Scientific environment: The Division of Cognitive & Motor Aging (DCMA) is located at the Albert Einstein College of Medicine (AECOM), a national leader in medical education, basic research, and clinical practice located in Bronx, New York. The faculty of AECOM has a strong record of extramurally funded research activities. In fact, seven Einstein programs have been designated NIH “Centers of Excellence”, including established centers in diabetes, cancer, liver disease, brain research, AIDS, sickle cell disease, and an initiative to reduce and eliminate ethnic and racial health disparities. The Saul R. Korey Department of Neurology at AECOM is the academic home of three collaborative clinical research centers which investigate biological, cognitive, and neuropathological markers that distinguish normal aging from dementia. The Einstein Aging Study (EAS) Program Project (5P01AG003949-23; PI: Lipton) is a longitudinal research study with over 20 years of funding which examines cognitive and neural mechanisms that underlie cognitive decline leading to dementia. The LonGenity study (P01AG027734, PI: Barzilai) investigates genetic basis of longevity in an Ashkenazi Jewish population. Lastly, and of central importance to my proposed project, the Division of Cognitive and Motor Aging (DCMA) (R01AG036921-01A1; PI: Holtzer); CFAR Supplement/HIV aging: Novel markers and interventions for cognitive dysfunction (5P30AI051519-09s; PI: Verghese); as well as 5R01AG025119 (PI: Verghese) & K23AG030857 (PI: Holtzer) seeks to investigate the links between cognitive & motor pathways in an aging population.
The DCMA is directed by Joe Verghese, MBBS, a Professor of Neurology at AECOM and an expert in the field of mobility. Roee Holtzer, Ph.D., Associate Professor at the Ferkauf Graduate School of Psychology and the department of Neurology is also affiliated with the DCMA and has specific interests in attention and executive control processes in aging. Jeannette R. Mahoney, Ph.D., Assistant Professor of Neurology, has special interests in multisensory integration and aging. The DCMA is strongly committed to fostering aging research within AECOM, developing research careers, and provides a unique opportunity to examine the intersection of cognitive and motor function vis-à-vis aging, dementia and diseases that affect the central nervous system. The DCMA is affiliated with the Geriatric Neurology Clinic directed by Dr. Verghese, and located within a mile of our center. The Geriatric unit provides a central hub for clinical research conducted with older adults as well as teaching of students from all disciplines with an interest in geriatric care.

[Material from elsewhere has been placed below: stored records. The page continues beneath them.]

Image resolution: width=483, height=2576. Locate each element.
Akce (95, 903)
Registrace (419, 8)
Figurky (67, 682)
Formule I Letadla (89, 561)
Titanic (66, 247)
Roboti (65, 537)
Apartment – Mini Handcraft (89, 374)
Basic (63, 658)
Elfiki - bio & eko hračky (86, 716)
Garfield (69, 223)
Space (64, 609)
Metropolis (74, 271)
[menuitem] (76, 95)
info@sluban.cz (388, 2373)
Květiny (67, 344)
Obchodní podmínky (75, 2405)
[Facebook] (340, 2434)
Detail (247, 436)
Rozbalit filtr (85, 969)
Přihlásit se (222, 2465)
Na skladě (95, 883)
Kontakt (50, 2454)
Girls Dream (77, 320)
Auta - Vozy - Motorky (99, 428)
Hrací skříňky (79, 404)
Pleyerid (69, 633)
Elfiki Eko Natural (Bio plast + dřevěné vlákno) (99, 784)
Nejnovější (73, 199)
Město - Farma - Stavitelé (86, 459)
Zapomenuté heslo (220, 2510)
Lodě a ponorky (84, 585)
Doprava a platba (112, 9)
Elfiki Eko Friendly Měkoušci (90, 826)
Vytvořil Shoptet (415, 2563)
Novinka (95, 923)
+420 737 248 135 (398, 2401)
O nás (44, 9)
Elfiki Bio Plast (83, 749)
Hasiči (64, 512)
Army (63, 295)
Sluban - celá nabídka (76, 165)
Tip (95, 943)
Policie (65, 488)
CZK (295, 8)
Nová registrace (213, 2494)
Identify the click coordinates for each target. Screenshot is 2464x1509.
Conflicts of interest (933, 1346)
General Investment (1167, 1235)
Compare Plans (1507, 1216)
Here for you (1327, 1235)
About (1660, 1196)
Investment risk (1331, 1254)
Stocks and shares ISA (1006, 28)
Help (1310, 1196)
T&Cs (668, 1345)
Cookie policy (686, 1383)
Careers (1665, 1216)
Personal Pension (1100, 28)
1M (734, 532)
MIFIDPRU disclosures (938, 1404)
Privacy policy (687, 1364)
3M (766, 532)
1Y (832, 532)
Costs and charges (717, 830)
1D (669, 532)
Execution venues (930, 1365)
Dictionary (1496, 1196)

All three clinical research aging centers maintain strong collaborative relationships with the Institution for Clinical and Translation research, funded by a Clinical and Translational Science Award (CTSA), which houses a neuroimaging facility as well as sophisticated laboratories for the analysis of biological specimens, and with the Memory Disorders Clinic (directed by Dr. Verghese), which provides an additional venue for clinical research and teaching. Finally, there are also strong collaborative ties with the Geropsychology and Neuropsychology Programs at the Ferkauf Graduate School of Psychology at Yeshiva University (Dr. Holtzer), the Cognitive Neurophysiology Laboratory at AECOM (Dr. Foxe), and the Einstein Gruss Magnetic Resonance Research Center (MRRC; Drs. Lipton & Li).
Laboratory: The DCMA is located in the Rousso Building at AECOM in Bronx, NY. The DCMA suite occupies 4,500 square feet, and includes offices for study personnel; a cognitive neuroscience laboratory; a gait laboratory which houses a twenty-foot GAITRite instrumented walkway that measures quantitative gait variables; a neuroimaging laboratory where functional near-infrared spectroscopy (fNIRs) studies are conducted while participants walk continuously on a second customized instrumented walkway; a MSI laboratory where experimental studies are conducted; and a physical intervention room with exercise and balance equipment. The site also includes multiple testing rooms for interviews and neuropsychological assessments, a conference room with a projector, as well as comfortable waiting rooms and lunchrooms for our participants. Neuroimaging facilities are located close to our center, and offer state of the art imaging procedures including FMRI, DTI, and volumetric MRI.